Africa-focused Tullow Oil will abandon its first well in Namibia, but data gathered in the project indicated it might strike lucky in another attempt, it said on Monday.
"The Cormorant-1 exploration well in the PEL-37 licence, offshore Namibia, encountered non-commercial hydrocarbons and the well is being plugged and abandoned," Tullow said in a statement.
"Gas readings while drilling continue to support the concept that there is a working oil system in the area... We will analyse the data gathered before deciding on any future activity," said Angus McCoss, Tullow's exploration director.

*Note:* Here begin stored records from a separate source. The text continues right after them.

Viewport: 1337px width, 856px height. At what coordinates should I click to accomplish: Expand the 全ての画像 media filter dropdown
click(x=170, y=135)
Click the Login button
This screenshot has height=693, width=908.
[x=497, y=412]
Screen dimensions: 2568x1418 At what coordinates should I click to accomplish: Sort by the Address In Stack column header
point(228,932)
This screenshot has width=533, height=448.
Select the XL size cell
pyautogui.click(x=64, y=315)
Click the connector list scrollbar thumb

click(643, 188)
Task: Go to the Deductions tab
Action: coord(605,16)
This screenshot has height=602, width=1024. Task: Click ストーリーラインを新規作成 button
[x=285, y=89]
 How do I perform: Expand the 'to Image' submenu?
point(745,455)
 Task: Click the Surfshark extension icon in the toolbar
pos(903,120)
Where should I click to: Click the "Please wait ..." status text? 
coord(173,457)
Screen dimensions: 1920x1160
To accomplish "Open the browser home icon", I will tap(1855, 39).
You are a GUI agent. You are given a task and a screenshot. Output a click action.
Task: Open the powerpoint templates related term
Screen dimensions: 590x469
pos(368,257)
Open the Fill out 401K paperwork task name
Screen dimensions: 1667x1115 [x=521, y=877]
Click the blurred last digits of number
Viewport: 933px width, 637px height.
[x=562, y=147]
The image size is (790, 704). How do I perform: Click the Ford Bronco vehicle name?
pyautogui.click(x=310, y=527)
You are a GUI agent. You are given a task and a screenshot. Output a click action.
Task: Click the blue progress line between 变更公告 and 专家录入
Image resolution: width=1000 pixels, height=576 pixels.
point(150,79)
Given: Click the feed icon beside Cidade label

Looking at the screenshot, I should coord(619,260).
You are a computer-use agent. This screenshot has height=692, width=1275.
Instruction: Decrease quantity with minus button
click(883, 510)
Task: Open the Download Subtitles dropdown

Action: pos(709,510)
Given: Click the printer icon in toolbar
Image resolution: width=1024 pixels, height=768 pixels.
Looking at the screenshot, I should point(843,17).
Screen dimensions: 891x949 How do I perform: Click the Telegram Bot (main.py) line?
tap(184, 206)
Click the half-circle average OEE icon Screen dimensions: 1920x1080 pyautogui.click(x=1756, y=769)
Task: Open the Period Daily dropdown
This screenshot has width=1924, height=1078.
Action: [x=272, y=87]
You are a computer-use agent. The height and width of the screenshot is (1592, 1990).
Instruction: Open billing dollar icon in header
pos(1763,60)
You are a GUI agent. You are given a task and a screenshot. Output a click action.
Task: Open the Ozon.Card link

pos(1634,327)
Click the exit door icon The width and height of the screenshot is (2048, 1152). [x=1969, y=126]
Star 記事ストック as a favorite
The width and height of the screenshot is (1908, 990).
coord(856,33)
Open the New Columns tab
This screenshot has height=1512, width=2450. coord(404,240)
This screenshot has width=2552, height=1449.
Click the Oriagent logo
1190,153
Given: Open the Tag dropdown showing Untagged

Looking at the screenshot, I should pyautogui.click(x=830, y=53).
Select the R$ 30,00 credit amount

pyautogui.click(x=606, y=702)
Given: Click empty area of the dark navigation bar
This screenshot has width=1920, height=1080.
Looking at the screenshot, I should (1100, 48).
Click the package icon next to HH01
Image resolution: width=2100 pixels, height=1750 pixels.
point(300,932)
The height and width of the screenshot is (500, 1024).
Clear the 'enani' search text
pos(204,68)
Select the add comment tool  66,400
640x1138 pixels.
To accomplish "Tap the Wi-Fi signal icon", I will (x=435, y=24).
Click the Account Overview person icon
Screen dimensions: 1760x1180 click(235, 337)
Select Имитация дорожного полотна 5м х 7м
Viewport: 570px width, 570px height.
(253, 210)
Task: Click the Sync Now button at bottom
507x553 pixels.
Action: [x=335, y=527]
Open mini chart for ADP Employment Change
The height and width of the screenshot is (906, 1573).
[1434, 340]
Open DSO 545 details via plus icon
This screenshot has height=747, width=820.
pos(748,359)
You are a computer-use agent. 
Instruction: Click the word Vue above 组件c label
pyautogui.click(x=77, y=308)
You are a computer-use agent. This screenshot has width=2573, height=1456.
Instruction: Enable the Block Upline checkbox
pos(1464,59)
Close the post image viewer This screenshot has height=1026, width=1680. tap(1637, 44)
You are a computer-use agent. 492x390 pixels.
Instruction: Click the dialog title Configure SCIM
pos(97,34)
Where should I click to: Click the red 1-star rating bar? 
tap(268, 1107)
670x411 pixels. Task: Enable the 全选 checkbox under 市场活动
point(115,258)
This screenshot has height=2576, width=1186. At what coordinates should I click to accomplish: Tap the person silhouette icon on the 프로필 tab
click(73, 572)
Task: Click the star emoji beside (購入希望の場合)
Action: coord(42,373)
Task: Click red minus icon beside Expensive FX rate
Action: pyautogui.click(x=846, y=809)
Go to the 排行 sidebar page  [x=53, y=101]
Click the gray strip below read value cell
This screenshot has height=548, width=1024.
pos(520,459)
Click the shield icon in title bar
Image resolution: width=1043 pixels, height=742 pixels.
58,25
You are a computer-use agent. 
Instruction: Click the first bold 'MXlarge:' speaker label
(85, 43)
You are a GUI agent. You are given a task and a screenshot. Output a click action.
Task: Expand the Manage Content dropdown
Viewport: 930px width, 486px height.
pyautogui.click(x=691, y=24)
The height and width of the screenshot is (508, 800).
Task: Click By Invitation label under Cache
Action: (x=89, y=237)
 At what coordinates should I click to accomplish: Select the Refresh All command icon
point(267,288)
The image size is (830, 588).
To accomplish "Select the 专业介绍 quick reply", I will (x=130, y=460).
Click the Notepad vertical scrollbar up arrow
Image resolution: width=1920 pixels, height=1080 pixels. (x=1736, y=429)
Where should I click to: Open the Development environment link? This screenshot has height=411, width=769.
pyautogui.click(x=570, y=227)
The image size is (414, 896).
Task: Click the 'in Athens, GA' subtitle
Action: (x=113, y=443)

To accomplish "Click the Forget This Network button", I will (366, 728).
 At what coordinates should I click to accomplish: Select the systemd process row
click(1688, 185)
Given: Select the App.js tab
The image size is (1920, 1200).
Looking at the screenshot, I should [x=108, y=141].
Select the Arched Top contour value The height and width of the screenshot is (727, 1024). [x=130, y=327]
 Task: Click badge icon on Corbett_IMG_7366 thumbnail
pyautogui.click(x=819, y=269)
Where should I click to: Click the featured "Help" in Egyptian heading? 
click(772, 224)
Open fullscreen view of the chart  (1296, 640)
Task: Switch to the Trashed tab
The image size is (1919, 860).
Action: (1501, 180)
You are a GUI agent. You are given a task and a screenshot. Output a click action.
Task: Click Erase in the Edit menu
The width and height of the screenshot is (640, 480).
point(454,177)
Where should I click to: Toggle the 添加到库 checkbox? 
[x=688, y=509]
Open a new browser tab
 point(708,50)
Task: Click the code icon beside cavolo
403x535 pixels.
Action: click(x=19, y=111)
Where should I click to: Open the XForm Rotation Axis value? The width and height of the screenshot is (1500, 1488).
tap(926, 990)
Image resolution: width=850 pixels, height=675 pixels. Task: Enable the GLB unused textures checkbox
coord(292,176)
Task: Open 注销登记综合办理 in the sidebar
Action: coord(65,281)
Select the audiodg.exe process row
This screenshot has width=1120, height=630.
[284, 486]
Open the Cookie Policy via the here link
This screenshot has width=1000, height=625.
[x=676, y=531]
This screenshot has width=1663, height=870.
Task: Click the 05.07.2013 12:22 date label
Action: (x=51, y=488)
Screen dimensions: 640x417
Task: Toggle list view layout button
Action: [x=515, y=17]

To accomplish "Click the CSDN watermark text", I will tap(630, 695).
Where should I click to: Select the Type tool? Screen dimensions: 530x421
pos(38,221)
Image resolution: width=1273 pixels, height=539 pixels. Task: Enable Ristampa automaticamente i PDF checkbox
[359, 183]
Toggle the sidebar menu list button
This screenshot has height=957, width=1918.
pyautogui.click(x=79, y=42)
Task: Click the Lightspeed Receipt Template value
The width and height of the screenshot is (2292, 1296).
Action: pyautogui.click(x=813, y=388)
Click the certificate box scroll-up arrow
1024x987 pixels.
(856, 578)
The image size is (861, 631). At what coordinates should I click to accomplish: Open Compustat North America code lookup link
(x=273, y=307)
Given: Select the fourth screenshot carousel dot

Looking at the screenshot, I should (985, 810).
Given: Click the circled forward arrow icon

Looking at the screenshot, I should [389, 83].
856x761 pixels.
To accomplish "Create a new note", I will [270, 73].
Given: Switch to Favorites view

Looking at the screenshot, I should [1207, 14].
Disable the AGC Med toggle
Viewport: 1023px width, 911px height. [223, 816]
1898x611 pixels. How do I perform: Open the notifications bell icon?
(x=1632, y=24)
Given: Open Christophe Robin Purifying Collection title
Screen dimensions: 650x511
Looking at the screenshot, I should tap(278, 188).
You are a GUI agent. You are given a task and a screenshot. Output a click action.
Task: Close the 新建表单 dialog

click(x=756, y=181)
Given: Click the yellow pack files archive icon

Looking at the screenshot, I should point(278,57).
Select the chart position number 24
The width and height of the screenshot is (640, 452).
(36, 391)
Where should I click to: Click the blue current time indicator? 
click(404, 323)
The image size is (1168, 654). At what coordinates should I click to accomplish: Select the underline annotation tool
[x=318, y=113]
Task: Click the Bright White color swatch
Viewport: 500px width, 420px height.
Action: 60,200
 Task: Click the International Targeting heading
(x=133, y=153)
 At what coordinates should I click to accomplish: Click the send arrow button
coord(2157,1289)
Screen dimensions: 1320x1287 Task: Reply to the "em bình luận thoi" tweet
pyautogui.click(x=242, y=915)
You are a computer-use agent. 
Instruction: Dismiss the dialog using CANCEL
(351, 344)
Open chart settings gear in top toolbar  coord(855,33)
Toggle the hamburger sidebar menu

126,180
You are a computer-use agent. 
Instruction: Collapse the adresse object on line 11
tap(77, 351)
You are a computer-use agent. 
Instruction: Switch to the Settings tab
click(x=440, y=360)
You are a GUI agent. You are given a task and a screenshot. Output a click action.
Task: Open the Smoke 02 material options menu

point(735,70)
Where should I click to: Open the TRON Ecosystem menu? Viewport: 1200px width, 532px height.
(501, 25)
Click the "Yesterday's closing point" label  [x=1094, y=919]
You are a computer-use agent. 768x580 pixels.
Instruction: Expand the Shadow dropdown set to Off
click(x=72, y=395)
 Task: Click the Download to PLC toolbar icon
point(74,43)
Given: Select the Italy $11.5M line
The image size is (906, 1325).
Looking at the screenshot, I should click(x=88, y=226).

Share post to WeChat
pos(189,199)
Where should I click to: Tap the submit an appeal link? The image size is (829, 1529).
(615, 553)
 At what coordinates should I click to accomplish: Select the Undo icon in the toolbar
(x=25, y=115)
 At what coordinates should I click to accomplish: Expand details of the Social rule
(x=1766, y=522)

Tullow holds 35 percent in the PEL-37 license as operator, alongside ONGC Videsh (30 percent), Pancontinental Oil & Gas (30 percent) and Paragon.
Tullow also has a 10 percent stake in the PEL-30 license in Namibia, alongside Eco Oil and Gas, Azinam, ONGC Videsha and Namcor.
Tullow shares hit their highest since early June on Monday and traded at around 252 pence at 0838 GMT. Benchmark crude oil futures were up around 2.7 percent.
"With a high-risk exploration well out of the way (and Tullow's sole 2018 exploration well), some investors may look at Tullow now more as a value play - our 280p Price Target is driven by our Tangible (net asset value)," RBC said in a note.
Tullow is planning to reach final investment decisions on its onshore projects in Uganda by the end of 2018 and in Kenya next year.
It sold around 90 percent of its Ugandan licenses to Total and China's CNOOC and is awaiting government approval, expected by the end of the year to complete the deal worth around $900 million.
"Most investors are likely to turn their attention to the next potential catalyst - the completion of the Uganda farm-out deal," RBC said.